Protein glycosylation is a ubiquitous post-translational modification in all kingdoms of life. Despite its importance in molecular and cellular biology, the molecular-level ramifications of O-glycosylation on biomolecular structure and function remain elusive. Here, we took a small model glycoprotein and changed the glycan structure and size, amino acid residues near the glycosylation site, and glycosidic linkage while monitoring any corresponding changes to physical stability and cellulose binding affinity. The results of this study reveal the collective importance of all the studied features in controlling the most pronounced effects of O-glycosylation in this system. Going forward, this study suggests the possibility of designing proteins with multiple improved properties by simultaneously varying the structures of O-glycans and amino acids local to the glycosylation site.

Specificity of O-glycosylation in enhancing the stability and cellulose binding affinity of Family 1 carbohydrate-binding modules.

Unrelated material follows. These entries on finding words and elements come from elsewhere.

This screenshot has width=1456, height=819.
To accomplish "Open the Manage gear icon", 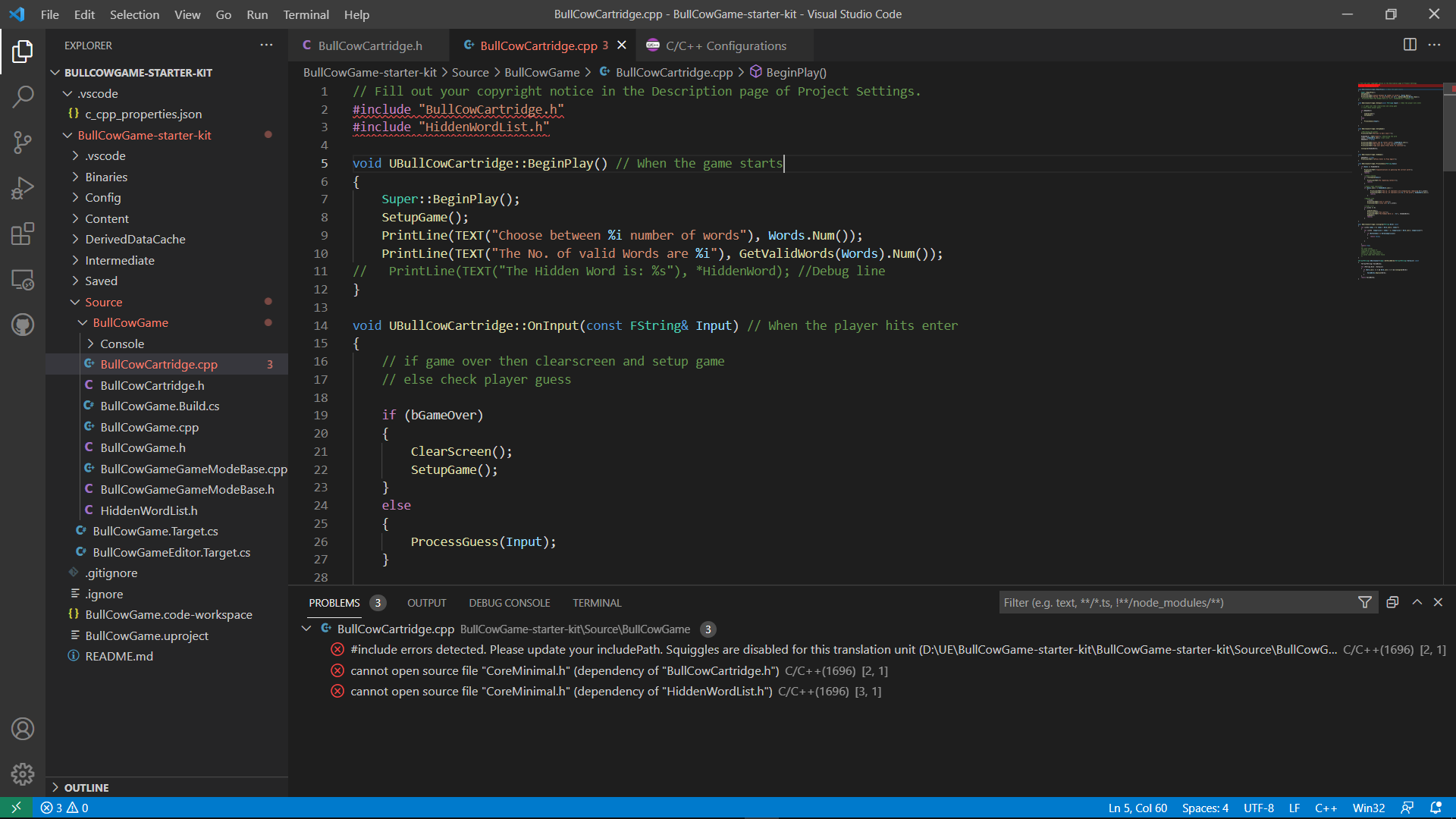I will tap(23, 774).
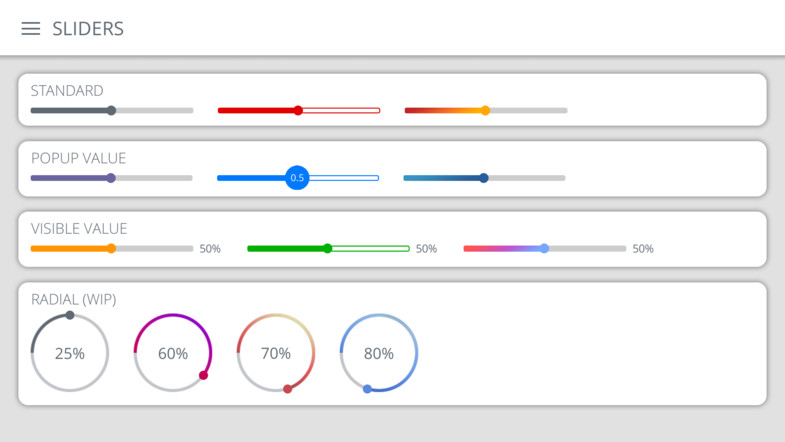The height and width of the screenshot is (442, 785).
Task: Click the blue 80% radial slider knob
Action: 367,389
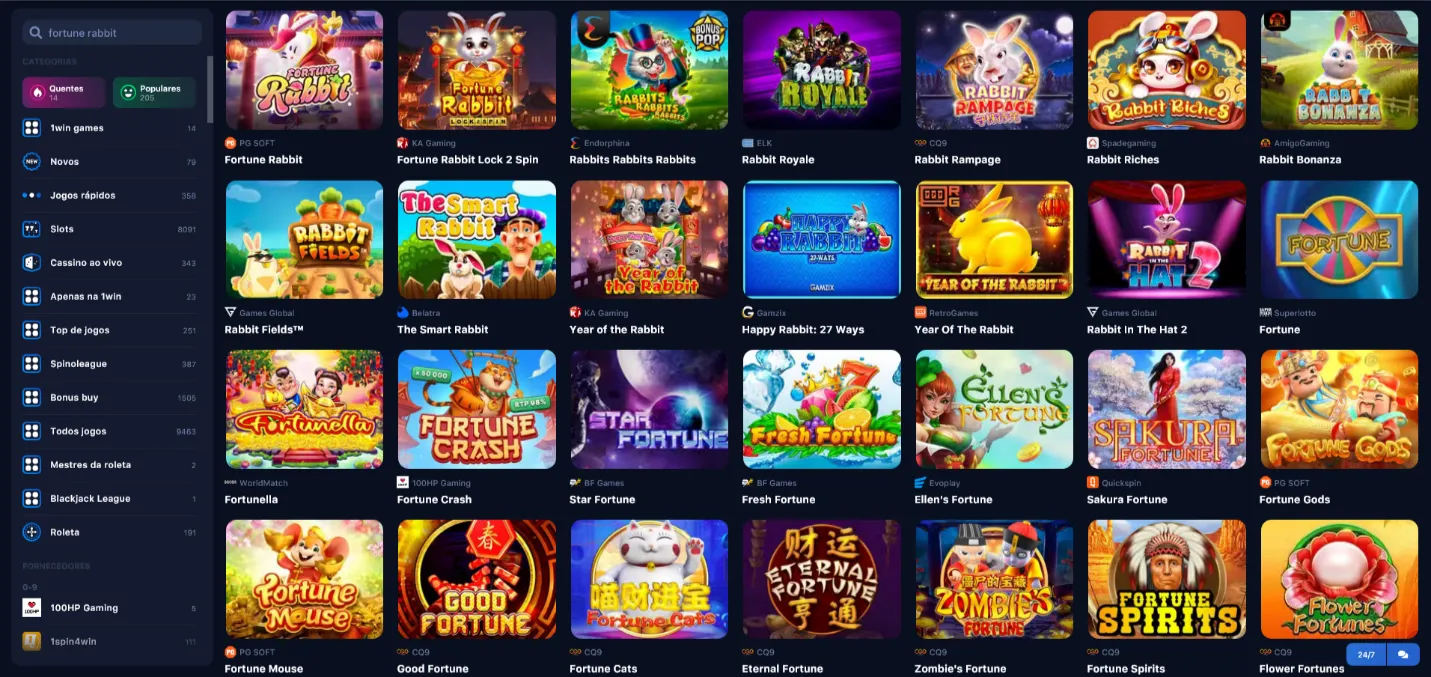
Task: Select the 1spin4win provider entry
Action: pos(110,642)
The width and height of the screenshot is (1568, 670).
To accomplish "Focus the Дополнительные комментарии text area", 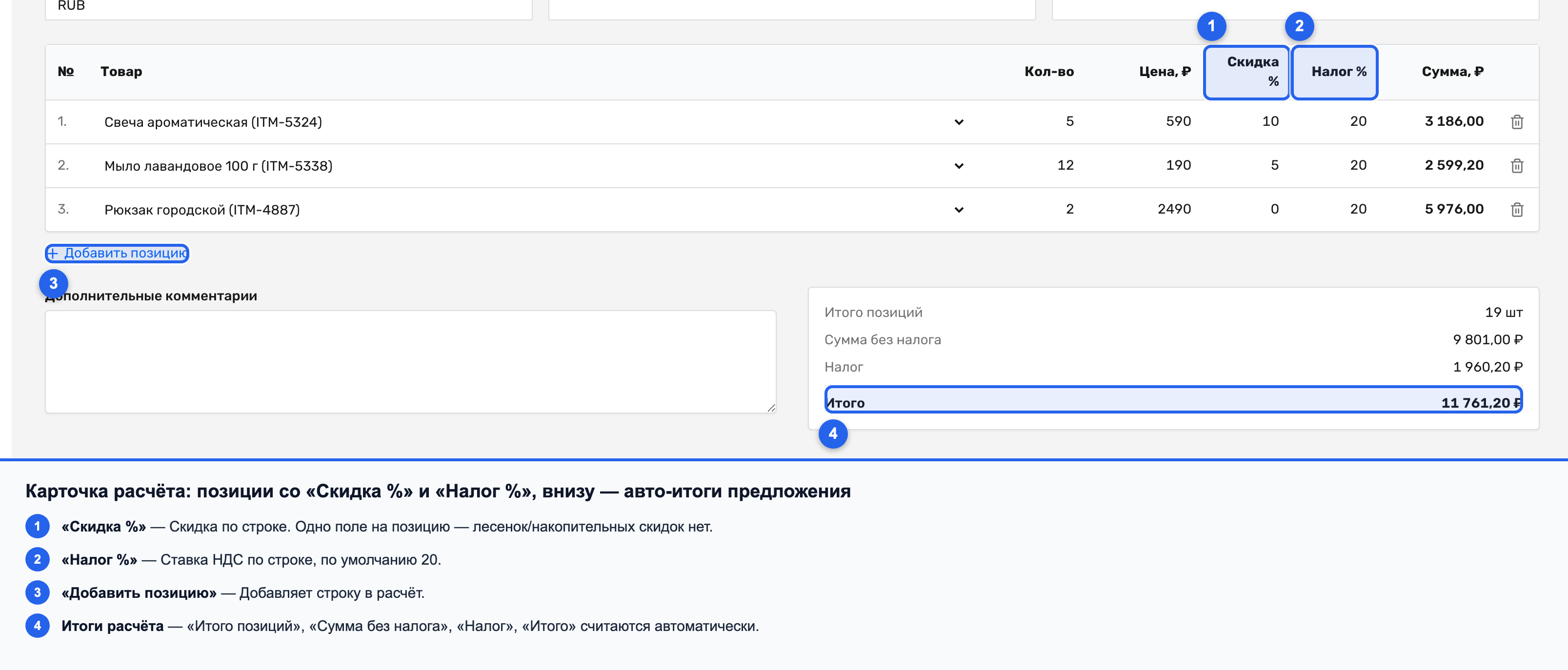I will 410,362.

The majority of biological turnover of lignocellulosic biomass in nature is conducted by fungi, which commonly use Family 1 carbohydrate-binding modules (CBMs) for targeting enzymes to cellulose. Family 1 CBMs are glycosylated, but the effects of glycosylation on CBM function remain unknown. Here, the effects of O-mannosylation are examined on the Family 1 CBM from the Trichoderma reesei Family 7 cellobiohydrolase at three glycosylation sites. To enable this work, a procedure to synthesize glycosylated Family 1 CBMs was developed. Subsequently, a library of 20 CBMs was synthesized with mono-, di-, or trisaccharides at each site for comparison of binding affinity, proteolytic stability, and thermostability. The results show that, although CBM mannosylation does not induce major conformational changes, it can increase the thermolysin cleavage resistance up to 50-fold depending on the number of mannose units on the CBM and the attachment site. O-Mannosylation also increases the thermostability of CBM glycoforms up to 16 °C, and a mannose disaccharide at Ser3 seems to have the largest themostabilizing effect. Interestingly, the glycoforms with small glycans at each site displayed higher binding affinities for crystalline cellulose, and the glycoform with a single mannose at each of three positions conferred the highest affinity enhancement of 7.4-fold. Overall, by combining chemical glycoprotein synthesis and functional studies, we show that specific glycosylation events confer multiple beneficial properties on Family 1 CBMs.